Istruzioni ▸
(1) Ricopia il brano sulla città di Sciacca cominciando dalle parole "E pur trattandosi, magari, di" e fermandoti dopo le parole "bene della città.".
(2) Secondo il brano sulla città di Sciacca, da quanto tempo è chiusa la villetta di piazza Mura di Vega?

Sezione del documento ▸
——————

E pur trattandosi, magari, di cose apparentemente poco rilevanti rispetto a tanti altri aspetti di incuria e abbandono che oggi caratterizzano la città di Sciacca, esse tuttavia possono diventare altrettanto importanti per l’impatto che hanno sulla qualità della vita del singolo cittadino. Con la differenza che potrebbero essere facilmente risolvibili. Quando qualcuna di queste “piccole cose” non viene fatta o viene addirittura abbandonata, allora è lecito chiedersi se ci sia davvero la volontà, almeno quella, di operare per il bene della città.
Un esempio assai significativo di questo comportamento amministrativo colpevole e censurabile è la villetta di piazza Mura di Vega nel quartiere di San Michele, chiusa ormai da diversi mesi.

——————

[Elementi archiviati del dataset]

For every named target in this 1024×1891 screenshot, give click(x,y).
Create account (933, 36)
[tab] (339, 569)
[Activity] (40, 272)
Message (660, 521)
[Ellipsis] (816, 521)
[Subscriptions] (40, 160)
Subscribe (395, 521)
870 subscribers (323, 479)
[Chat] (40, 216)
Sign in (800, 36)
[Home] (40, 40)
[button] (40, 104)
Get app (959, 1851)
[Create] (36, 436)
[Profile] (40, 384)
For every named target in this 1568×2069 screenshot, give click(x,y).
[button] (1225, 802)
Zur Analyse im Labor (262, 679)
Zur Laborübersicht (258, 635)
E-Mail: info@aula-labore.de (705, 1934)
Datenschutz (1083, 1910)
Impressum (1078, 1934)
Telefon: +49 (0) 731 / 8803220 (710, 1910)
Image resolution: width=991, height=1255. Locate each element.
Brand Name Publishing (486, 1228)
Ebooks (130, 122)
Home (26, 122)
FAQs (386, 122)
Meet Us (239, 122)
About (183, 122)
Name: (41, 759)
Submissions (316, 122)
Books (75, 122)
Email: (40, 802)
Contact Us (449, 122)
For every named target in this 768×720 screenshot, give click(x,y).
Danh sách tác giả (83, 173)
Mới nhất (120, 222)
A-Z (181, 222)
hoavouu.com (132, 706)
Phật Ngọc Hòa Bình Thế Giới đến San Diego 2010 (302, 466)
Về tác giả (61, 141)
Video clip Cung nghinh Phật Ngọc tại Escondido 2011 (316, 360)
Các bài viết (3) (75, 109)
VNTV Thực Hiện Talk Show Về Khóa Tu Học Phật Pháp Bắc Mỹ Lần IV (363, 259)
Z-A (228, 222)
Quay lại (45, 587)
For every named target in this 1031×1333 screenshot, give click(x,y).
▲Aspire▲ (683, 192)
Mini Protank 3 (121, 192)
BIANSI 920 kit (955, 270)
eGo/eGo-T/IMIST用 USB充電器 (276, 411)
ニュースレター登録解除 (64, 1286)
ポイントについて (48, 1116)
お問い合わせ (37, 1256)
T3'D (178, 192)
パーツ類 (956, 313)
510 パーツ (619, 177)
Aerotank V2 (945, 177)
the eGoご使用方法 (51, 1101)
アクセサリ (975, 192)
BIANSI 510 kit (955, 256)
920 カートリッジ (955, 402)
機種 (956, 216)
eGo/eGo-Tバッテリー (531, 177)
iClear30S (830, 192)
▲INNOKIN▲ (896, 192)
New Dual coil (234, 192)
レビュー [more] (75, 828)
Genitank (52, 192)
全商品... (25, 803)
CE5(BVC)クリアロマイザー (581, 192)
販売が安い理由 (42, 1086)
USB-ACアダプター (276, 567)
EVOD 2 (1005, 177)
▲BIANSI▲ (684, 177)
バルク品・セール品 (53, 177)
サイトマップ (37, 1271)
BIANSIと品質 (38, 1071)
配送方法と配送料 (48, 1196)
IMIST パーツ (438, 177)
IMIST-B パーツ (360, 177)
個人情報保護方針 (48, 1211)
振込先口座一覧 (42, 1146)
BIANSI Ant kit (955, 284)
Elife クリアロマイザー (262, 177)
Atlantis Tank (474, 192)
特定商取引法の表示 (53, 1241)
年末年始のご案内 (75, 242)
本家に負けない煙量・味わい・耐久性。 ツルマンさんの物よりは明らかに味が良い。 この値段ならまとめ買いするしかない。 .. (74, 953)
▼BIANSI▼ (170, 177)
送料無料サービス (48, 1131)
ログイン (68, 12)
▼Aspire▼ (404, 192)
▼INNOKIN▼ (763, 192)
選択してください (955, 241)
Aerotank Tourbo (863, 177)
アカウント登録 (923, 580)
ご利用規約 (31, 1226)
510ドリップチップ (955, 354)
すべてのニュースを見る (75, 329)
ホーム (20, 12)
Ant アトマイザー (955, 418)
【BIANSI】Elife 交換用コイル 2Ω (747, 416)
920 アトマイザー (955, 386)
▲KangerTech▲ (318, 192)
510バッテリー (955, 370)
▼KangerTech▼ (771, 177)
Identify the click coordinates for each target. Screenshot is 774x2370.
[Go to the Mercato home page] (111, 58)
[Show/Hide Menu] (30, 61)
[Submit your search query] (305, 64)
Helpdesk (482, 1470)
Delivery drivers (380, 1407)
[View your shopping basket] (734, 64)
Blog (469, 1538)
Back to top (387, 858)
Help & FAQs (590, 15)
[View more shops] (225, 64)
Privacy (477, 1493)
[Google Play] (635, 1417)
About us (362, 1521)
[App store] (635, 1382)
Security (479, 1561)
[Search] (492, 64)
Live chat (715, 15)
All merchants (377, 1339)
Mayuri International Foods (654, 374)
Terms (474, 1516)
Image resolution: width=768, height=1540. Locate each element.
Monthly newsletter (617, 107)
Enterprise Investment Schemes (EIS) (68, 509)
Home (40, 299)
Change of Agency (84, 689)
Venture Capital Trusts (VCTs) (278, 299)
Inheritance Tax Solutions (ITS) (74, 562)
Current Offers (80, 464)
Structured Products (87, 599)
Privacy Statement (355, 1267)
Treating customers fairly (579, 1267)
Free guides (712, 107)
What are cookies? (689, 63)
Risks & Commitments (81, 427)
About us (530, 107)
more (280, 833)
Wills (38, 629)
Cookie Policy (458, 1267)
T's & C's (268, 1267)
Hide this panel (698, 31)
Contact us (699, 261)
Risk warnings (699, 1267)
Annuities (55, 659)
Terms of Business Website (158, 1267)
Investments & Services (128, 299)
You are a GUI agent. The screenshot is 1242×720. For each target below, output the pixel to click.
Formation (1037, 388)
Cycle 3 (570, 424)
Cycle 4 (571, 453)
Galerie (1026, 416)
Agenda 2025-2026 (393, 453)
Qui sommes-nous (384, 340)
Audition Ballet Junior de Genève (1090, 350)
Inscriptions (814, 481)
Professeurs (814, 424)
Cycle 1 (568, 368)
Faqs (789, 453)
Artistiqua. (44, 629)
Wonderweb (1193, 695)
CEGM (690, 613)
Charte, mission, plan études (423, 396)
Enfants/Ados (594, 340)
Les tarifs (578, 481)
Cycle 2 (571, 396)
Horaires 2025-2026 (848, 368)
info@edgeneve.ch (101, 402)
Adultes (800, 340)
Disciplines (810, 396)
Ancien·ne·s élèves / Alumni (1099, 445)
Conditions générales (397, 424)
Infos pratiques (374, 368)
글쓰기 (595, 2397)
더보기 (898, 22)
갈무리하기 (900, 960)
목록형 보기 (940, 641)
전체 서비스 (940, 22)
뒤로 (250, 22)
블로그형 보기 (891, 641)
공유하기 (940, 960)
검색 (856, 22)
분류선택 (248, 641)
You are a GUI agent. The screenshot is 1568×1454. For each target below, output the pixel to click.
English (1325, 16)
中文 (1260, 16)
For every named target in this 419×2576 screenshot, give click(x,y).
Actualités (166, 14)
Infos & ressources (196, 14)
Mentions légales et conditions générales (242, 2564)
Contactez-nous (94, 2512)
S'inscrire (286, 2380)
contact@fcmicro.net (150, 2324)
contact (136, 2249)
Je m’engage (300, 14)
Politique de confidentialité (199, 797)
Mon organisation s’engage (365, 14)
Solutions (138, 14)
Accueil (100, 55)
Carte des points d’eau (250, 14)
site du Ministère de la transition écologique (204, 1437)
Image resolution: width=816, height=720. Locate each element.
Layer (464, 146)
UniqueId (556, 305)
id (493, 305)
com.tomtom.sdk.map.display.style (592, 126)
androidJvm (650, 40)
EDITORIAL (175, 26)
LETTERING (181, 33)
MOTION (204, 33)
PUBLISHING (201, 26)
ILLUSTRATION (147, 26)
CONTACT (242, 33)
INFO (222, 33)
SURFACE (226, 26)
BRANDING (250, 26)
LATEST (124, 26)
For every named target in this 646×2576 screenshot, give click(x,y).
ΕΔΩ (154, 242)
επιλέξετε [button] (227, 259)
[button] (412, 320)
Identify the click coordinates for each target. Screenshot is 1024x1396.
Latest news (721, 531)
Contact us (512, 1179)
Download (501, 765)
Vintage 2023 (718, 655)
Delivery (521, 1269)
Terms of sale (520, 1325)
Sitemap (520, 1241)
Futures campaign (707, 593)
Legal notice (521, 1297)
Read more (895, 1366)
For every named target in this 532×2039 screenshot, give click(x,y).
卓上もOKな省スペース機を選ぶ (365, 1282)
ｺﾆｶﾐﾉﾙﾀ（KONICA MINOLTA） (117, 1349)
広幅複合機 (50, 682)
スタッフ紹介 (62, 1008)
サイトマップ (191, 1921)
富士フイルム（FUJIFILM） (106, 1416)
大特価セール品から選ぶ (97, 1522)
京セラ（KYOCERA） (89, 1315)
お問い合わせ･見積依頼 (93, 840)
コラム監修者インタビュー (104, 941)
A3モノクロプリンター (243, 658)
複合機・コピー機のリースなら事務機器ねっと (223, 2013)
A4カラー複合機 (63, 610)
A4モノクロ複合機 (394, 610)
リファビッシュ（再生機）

——————

Risposte all'esercizio ▸
(1)
E pur trattandosi, magari, di cose apparentemente poco rilevanti rispetto a tanti altri aspetti di incuria e abbandono che oggi caratterizzano la città di Sciacca, esse tuttavia possono diventare altrettanto importanti per l’impatto che hanno sulla qualità della vita del singolo cittadino. Con la differenza che potrebbero essere facilmente risolvibili. Quando qualcuna di queste “piccole cose” non viene fatta o viene addirittura abbandonata, allora è lecito chiedersi se ci sia davvero la volontà, almeno quella, di operare per il bene della città.

(2) È chiusa ormai da diversi mesi.